Chacun de ces deux quotidiens a son lectorat qui ne veut rien savoir
de l'autre journal. Rares sont donc ceux qui confronteront les deux
textes et en évalueront la pertinence relative. De cette façon,
chacun reste visé à ses convictions et personne ne fait un pas pour
tenter de comprendre l'autre. En août, j'ai été très frappée par
la grande difficulté que j'ai rencontrée pour échanger de façon
rationnelle avec les électeurs du camp kirchneriste. Avant le
changement de majorité, le phénomène se présentait dans l'autre
sens, avec toutefois moins de hargne chez les opposants d'alors (4).
La
présidente de Abuelas de Plaza de Mayo envisagerait de traîner
devant les tribunaux le directeur de la rédaction de La Nación pour
qu'il réponde devant la justice de ce qu'elle estime être une
insulte publique à son égard.
Pour
aller plus loin :
lire
l'éditorial de dimanche dans La Nación
lire
l'article de Página/12
(1)
alors qu'ils semblent surtout avoir péché par ignorance et
peut-être par soumission à leur patron, qui, lui, était bien au
courant de l'origine du bébé. Depuis quelques années, on a pu
constater que ces pratiques d'adoption frauduleuse avaient prospéré
dans tout l'Occident pendant une bonne partie du 20ème
siècle et auparavant, sous l'influence de délirantes théories de
darwinisme social, dont nous ne semblons pas être tout à fait
débarrassés, à en croire certains discours sur les causes de la
violence sociale : de telles pratiques ont eu lieu en Australie, pendant plus de cent ans, avec des enfants métis ou aborigènes volés
à leurs parents et occidentalisés de force. Cela s'est produit en
Israël pour des enfants enlevés à leurs parents judéo-arabes
pauvres pour être confiés, sous une autre identité, à des
familles ashkénazes, censées être plus évoluées - on croit rêver ! (Le scandale
vient tout juste d'éclater). Cela s'est passé en France avec des
enfants de la Réunion, déportés en métropole pour repeupler la
Creuse.
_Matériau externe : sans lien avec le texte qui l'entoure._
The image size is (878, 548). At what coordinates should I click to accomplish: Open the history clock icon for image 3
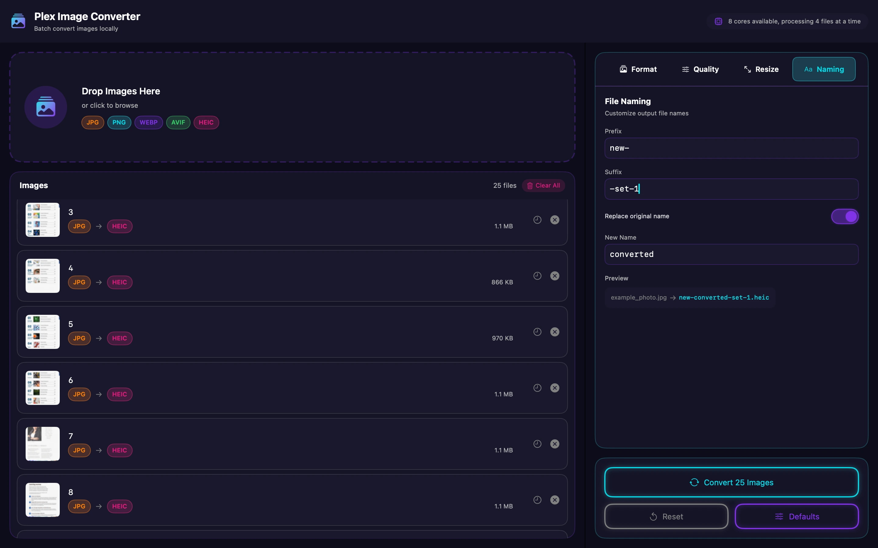(x=537, y=220)
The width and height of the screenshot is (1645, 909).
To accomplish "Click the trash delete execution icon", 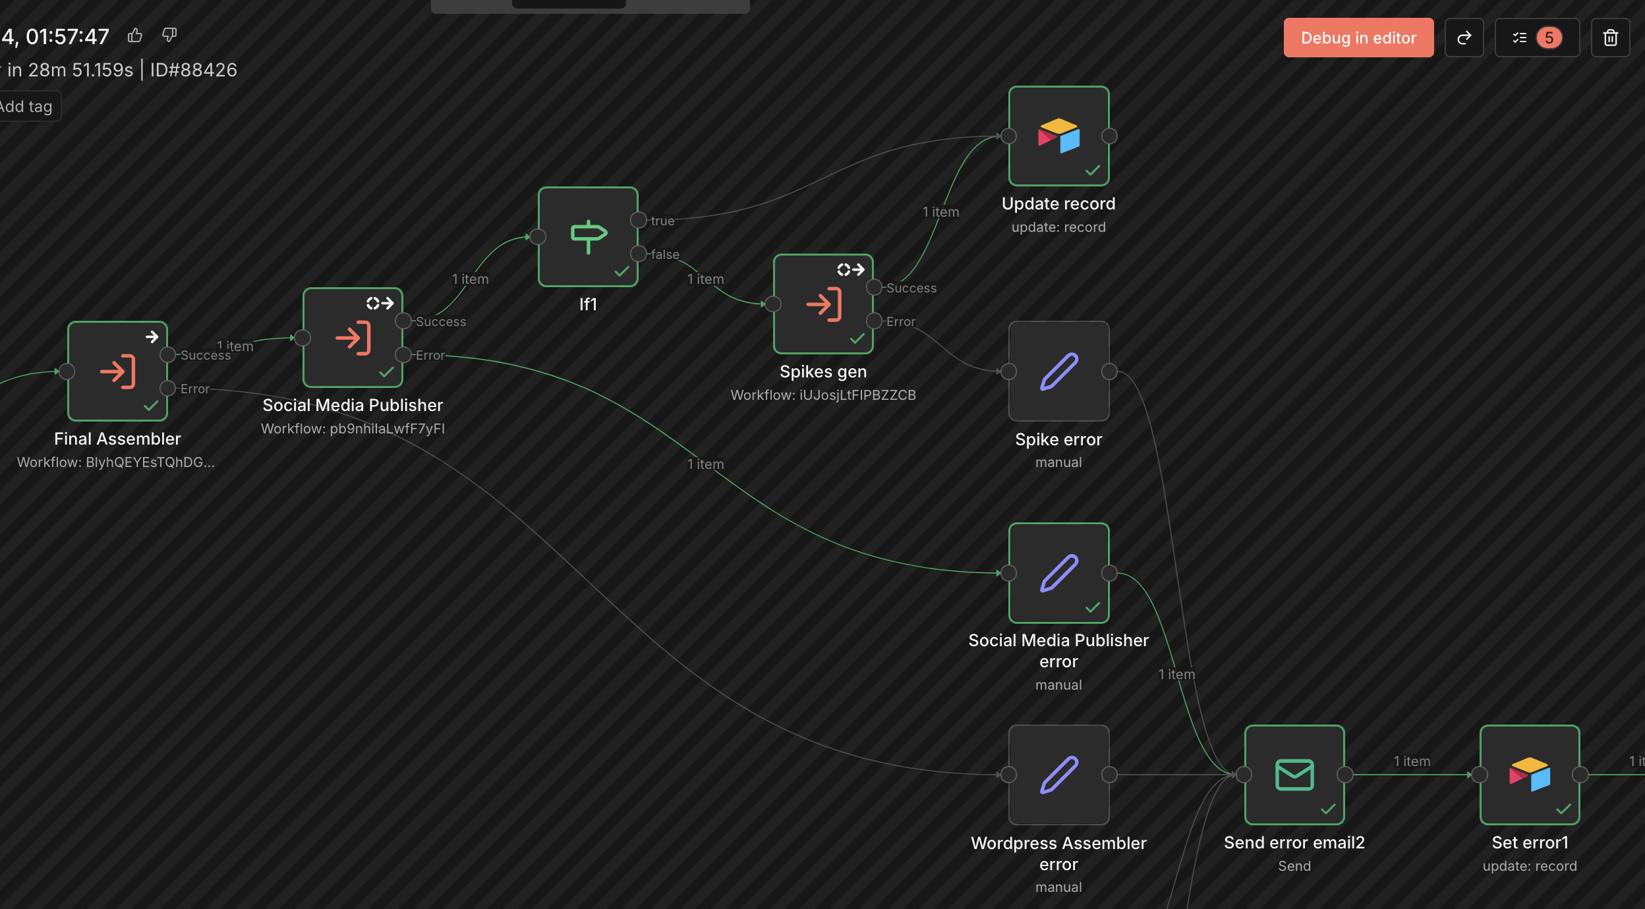I will tap(1610, 38).
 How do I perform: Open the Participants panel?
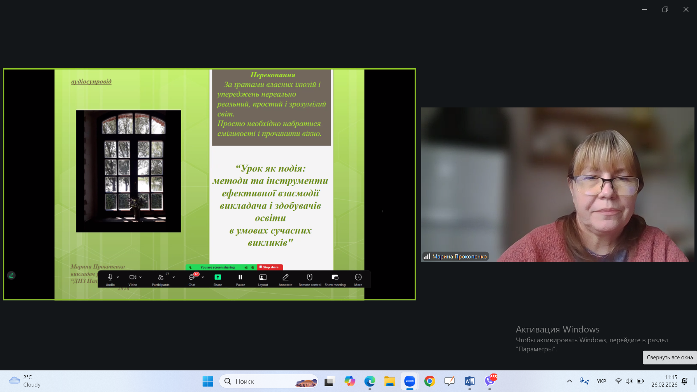click(160, 278)

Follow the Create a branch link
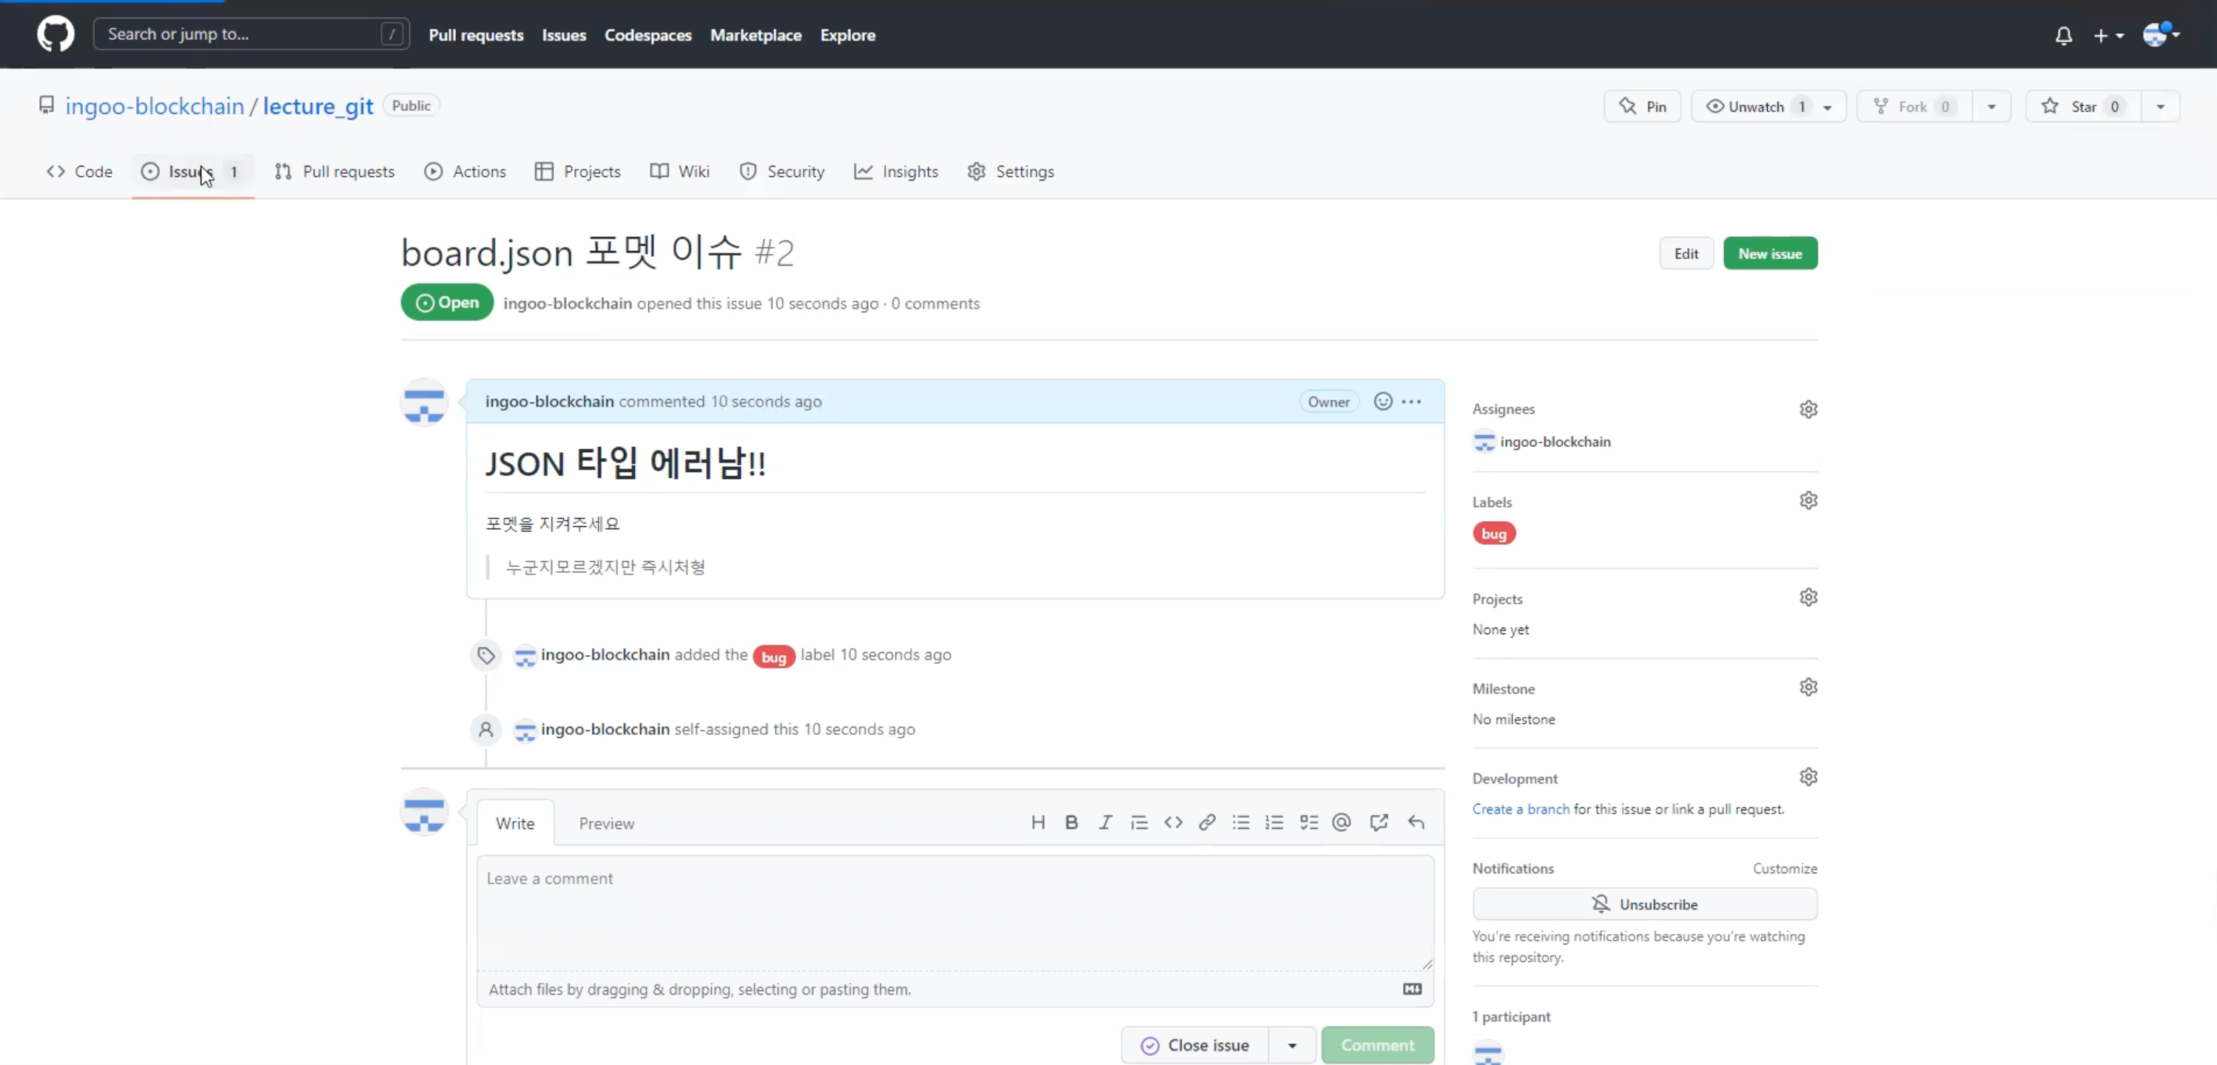(x=1520, y=809)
Cela s'est produit en Espagne, sous Franco, avec des enfants
mis au monde par des filles-mères ou des femmes pauvres à qui les
autorités médicales et parfois religieuses ont fait croire que leur
bébé était mort alors qu'il était bien vivant et qu'on le
remettait à des familles bourgeoises supposées mieux armées
pour les élever dans l'honneur et la moralité. La situation
argentine semble un peu différente et plus terrible encore à cause
de l'assassinat presque systématique des jeunes accouchées après
la capture de leur enfant, accompagné souvent aussi par le meurtre
du père, lorsqu'il était connu.
(2)
Et comme par hasard, Página/12 prend fait et cause pour Carles Puigdemont
contre le méchant Etat espagnol qui aurait retrouvé ses réflexes
franquistes. Or en Espagne comme en Argentine, le retour de la
démocratie remonte déjà à une génération et demie. Le personnel
politique a donc été complètement renouvelé, comme les cadres des
forces armées. Renvoyer les fantômes dictatoriaux à la tête de
ses adversaires politiques devient une incantation irrationnelle,
très éloignée d'une analyse politique sereine et sensée.
(3)
Ce clivage est en grande partie le résultat de la propagande
développée par l'opposition et notamment par les kirchneristes qui
semblent n'avoir toujours pas digéré leur défaite électorale et
qui viennent d'en subir une déroute assez sévère ! On dira
aussi que le gouvernement prend parfois des positions qui ne vont pas
dans le sens de la recherche d'un consensus.
(4)
Mais il y avait aussi chez les opposants de l'époque quelques
fanatiques au discours insensé et haineux.